But in the world of artisan cheese, 2009 was a pretty good year. Many of our state's cheesemakers took time to experiment and create new American Originals, with at least 10 new cheeses debuting over the past 12 months. So, in true end-of-the-year tradition, here's my top 5 list of favorite new Wisconsin artisan cheeses that debuted in 2009:
5. Bohemian Blue, Hidden Springs Creamery & Little Boy Blue, Hook's Cheese. This partnership between the Hook's and Hidden Springs Creamery has resulted in two outstanding sister sheep milk blues. Crafted by Tony & Julie Hook at their plant in Mineral Point using sheep's milk from Brenda Jensen's farm near Westby, after the make, the wheels are split between both parties. Brenda ages her wheels in her farm cave near Westby and sells it a bit younger as "Bohemian Blue." Tony & Julie age their wheels in their cellars in Mineral Point, age it a bit longer and sell as Little Boy Blue. They are two, very distinctively different cheeses and both amazing in their own ways.

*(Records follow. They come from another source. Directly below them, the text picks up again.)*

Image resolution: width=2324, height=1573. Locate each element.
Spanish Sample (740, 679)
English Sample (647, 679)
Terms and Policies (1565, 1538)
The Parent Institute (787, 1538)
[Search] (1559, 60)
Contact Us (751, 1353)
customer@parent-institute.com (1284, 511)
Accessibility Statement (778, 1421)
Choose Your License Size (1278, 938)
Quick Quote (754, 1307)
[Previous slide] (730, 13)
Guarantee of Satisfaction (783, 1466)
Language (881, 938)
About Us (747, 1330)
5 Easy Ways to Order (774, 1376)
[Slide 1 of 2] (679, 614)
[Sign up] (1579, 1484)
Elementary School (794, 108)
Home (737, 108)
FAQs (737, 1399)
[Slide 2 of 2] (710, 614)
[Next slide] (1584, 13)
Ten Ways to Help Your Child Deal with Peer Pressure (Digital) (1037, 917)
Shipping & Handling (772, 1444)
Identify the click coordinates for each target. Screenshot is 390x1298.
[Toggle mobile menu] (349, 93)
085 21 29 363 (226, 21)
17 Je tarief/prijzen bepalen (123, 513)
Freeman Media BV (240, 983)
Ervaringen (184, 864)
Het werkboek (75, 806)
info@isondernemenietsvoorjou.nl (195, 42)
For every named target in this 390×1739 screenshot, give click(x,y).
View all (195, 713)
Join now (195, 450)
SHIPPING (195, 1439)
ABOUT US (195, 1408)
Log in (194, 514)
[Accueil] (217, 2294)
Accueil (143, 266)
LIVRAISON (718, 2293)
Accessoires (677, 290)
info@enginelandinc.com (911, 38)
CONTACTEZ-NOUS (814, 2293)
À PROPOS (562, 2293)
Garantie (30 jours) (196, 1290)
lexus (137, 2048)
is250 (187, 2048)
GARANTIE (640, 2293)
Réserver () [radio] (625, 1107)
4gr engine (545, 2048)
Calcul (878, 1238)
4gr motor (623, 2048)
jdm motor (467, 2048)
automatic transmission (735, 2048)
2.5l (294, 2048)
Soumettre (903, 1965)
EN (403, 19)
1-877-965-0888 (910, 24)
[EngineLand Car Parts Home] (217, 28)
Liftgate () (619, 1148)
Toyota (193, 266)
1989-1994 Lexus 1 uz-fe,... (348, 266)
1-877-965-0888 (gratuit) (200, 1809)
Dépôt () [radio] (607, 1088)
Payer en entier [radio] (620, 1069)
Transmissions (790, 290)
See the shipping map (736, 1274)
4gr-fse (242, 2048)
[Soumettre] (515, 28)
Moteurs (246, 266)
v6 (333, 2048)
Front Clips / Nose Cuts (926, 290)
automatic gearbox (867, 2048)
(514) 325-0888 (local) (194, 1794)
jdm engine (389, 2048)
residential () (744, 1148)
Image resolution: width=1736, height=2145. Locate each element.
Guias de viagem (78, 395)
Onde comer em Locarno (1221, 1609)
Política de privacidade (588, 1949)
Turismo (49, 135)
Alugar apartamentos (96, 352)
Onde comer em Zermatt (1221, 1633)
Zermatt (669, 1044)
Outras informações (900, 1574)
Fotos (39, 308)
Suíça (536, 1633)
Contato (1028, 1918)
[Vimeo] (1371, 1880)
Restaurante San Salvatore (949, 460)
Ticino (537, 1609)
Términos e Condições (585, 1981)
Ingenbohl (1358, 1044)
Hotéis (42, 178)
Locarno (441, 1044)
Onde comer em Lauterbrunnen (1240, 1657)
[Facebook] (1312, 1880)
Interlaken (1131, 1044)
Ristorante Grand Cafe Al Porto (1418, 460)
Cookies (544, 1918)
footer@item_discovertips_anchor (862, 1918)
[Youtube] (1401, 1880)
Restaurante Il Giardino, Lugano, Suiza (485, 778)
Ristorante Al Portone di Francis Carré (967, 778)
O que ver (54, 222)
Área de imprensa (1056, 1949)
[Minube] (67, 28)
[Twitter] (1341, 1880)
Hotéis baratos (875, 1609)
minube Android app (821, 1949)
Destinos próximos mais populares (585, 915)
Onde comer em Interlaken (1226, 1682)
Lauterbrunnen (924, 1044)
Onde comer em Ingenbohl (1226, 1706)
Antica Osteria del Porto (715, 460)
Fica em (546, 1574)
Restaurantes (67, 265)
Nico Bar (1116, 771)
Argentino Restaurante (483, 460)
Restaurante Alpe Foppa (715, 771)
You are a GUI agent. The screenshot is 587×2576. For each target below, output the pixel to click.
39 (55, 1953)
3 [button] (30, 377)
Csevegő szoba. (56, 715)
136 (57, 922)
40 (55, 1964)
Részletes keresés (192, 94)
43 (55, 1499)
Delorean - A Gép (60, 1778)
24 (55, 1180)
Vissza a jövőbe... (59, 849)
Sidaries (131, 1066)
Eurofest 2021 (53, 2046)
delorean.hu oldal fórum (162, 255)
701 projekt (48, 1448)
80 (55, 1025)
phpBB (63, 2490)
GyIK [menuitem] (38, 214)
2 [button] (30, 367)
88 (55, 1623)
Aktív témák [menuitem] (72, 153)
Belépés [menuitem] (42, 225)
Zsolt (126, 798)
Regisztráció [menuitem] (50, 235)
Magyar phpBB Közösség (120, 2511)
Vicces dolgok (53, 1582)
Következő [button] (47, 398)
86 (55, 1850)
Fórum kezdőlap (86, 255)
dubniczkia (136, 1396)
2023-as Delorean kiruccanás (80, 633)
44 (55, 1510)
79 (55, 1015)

4. Valfino, Roth Kase USA. This washed-rind cheese actually hit the market several years ago, but disappeared for two years to undergo more research & development, so I'm still counting it as a new cheese for 2009. Valfino is a creamy, runny, mild stinky cheese similar to the Italian Tallegio and sports flavor profiles of beefiness, earthiness and a hint of spice and fruit. Made by Roth Kase USA in Monroe, the cheese was originally a mistake, and we all know it's the mistakes that are the hardest to reproduce. This is one cheese I'm glad is back on the market!
3. Queso Oaxaca, Cesar Cheese. This was the year string cheese made a comeback in Wisconsin. As the only 100 percent hand-pulled Queso Oaxaca (or as we Americans call it: string cheese) made in the state, this has become one of my all time favorite cheeses. Each Tuesday, cheesemaker Cesar Luis and his wife, Heydi, drive 3-4 hours from their home in Random Lake to Roelli Cheese in Shullsburg, spend about 8 hours stretching 15-pound, 50-foot ropes of string cheese in a vat of 100+ degree hot water, and then drive home again. An auto mechanic by day, Cesar may be the best part-time cheesemaker I know. I can't wait to see what he's got up his sleeve in 2010.
2. Pastoral Blend, Sartori. This cheese proves that you don't have to be a tiny artisan cheesemaker to craft an amazing, original cheese. Cheesemaker Mike Matucheski debuted this beauty to rave reviews at the American Cheese Society conference in Austin, Texas this past summer. Pastoral Blend is a hard sheep/cow mixed milk cheese, and perfectly compliments this company's new line of BellaVitano cheeses. Now in limited release -- I just purchased some at Fromagination in Madison - Pastoral is a cheese to keep your eye on. It may just sweep the 2010 award season.
And my most favorite cheese of 2009 is ....
1. Sterling Reserve, Mt Sterling Cooperative Creamery. Dairy goat producer and cooperative member Pat Lund wanted to reflect the original intent of forming their farmer co-op, so she proposed crafting a goat cheese "simple in nature, powerful in presence and complex in flavor." Turns out that's a pretty good description of Sterling Reserve. Crafted by cheesemakers Al O'Brien and Bjorn Unseth in 2-pound daisy wheels in tiny Mt Sterling, Wis., this raw milk goat cheddar is aged at the plant for about 30 days, and then shipped to a farmstead cheesemaker in northern Wisconsin, where it's washed and aged in a true cave environment for another 60 days. The result is a cheese that can hold its own on any cheese board in any restaurant or cheese contest anywhere, any time. No question this is my favorite cheese of 2009!!